The assumption is that the government reaction must produce inflation eventually. You’ve commented that it cannot be drained. I don’t recall what you were referring to.

Could you comment on the website about the following? Of course they may not drain, BUT the issue is whether they can or not.

Shelly

Bernanke: Many Fed lending programs extend credit primarily on a short-term basis and thus could be wound down relatively quickly. In addition, since the lending rates in these programs are typically set above the rates that prevail in normal market conditions, borrower demand for these facilities should wane as conditions improve

Bernanke: The Federal Reserve can conduct reverse repurchase agreements against its long-term securities holdings to drain bank reserves or, if necessary, it could choose to sell some of its securities. Of course, for any given level of the federal funds rate, an unwinding of lending facilities or a sale of securities would constitute a de facto tightening of policy, and so would have to be carefully considered in that light by the FOMC

Click here to read the full speech…

Dear Shelly,

Ok, you tell me by what miracle of divine intervention are we going to drain $12.7 trillion in the US alone out of the WORLD monetary system.

There is no practical system to do this. There will be none invented. It simply cannot happen and the consequences will result.

Are you going to ask the shadow trillionaires to return it?

Are you going to drain it from your Fed Member Banks?

Is Goldman going to give it back along with AIG if they are even still here?

Are you dreaming?

This is how the Sheeples are lulled to sleep to today throw away their lifelines.

I have to admit that I am getting so strained at holding the same hands all the time.

The Sheeple must start to think and simply not just feel fear and greed with my email address and phone number on their computerized Rolodex. Shelly, if you in your heart really believe you know more than I do and that all this monetary stimulation has any PRACTICAL method of draining please sell all your gold positions on the next rise, which is certain to come. That will save me the 30 minutes it takes to think out these answers and compose them.

I challenge anyone to present a practical method of draining what will be more than $20 trillion from the international monetary system.
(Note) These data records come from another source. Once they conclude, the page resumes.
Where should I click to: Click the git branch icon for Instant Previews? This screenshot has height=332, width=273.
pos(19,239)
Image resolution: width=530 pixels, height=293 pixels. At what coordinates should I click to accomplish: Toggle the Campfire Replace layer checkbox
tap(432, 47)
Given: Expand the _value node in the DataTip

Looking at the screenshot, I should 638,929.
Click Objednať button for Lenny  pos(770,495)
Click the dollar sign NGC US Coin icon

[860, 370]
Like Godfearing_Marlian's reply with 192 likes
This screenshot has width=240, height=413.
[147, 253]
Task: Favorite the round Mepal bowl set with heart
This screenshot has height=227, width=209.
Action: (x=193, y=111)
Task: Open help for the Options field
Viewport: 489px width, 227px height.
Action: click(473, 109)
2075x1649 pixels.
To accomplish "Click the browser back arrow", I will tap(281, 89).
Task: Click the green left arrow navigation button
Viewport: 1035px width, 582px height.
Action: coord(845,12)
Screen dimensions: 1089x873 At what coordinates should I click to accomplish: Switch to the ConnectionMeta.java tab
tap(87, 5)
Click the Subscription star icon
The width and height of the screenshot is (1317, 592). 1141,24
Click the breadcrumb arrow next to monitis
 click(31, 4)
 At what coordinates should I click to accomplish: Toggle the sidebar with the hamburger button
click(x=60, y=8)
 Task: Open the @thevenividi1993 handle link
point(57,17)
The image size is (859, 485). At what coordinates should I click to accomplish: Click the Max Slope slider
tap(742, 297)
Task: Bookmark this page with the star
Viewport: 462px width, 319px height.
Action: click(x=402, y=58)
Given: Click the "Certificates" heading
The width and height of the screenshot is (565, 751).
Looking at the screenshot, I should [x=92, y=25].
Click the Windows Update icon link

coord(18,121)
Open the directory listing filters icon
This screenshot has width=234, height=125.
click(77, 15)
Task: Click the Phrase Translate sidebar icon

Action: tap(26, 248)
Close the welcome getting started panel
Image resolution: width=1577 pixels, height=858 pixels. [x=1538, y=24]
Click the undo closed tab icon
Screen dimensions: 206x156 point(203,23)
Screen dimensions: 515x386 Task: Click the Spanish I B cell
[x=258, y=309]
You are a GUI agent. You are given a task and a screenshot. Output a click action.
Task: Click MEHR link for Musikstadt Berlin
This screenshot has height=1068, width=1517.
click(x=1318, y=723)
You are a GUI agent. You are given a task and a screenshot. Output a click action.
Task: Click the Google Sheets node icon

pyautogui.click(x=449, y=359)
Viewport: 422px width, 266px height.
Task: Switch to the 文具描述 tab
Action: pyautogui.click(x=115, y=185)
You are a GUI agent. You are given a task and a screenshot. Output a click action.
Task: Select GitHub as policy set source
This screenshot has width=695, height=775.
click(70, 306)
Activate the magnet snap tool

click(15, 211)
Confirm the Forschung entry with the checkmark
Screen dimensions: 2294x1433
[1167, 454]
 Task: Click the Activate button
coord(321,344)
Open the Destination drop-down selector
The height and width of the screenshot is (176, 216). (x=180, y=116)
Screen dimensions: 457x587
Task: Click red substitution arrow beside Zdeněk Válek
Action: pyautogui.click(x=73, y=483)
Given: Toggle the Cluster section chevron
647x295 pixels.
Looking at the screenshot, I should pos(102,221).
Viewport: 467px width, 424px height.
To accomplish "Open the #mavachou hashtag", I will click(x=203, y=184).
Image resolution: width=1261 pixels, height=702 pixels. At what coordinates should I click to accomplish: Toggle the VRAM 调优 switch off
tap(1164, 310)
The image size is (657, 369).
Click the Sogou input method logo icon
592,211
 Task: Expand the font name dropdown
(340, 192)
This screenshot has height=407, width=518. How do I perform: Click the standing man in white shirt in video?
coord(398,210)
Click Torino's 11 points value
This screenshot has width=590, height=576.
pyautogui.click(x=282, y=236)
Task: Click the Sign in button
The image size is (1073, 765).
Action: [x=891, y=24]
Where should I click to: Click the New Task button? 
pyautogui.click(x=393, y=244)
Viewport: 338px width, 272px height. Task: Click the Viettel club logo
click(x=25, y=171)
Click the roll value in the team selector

Hell, I challenge anyone to come up with a practical plan to drain even half of it I underscore practical because we are presently dying of lies, academic impracticalities and outlandish spin. One ounce of gold will be delivered to that person able to present a PRACTICAL method, not academic horseshit that draining this mad monetary expansion is possible.

Keep in mind the concept of "PRACTICAL," which means it does not kill any incipient recovery also due to come some day, somewhere.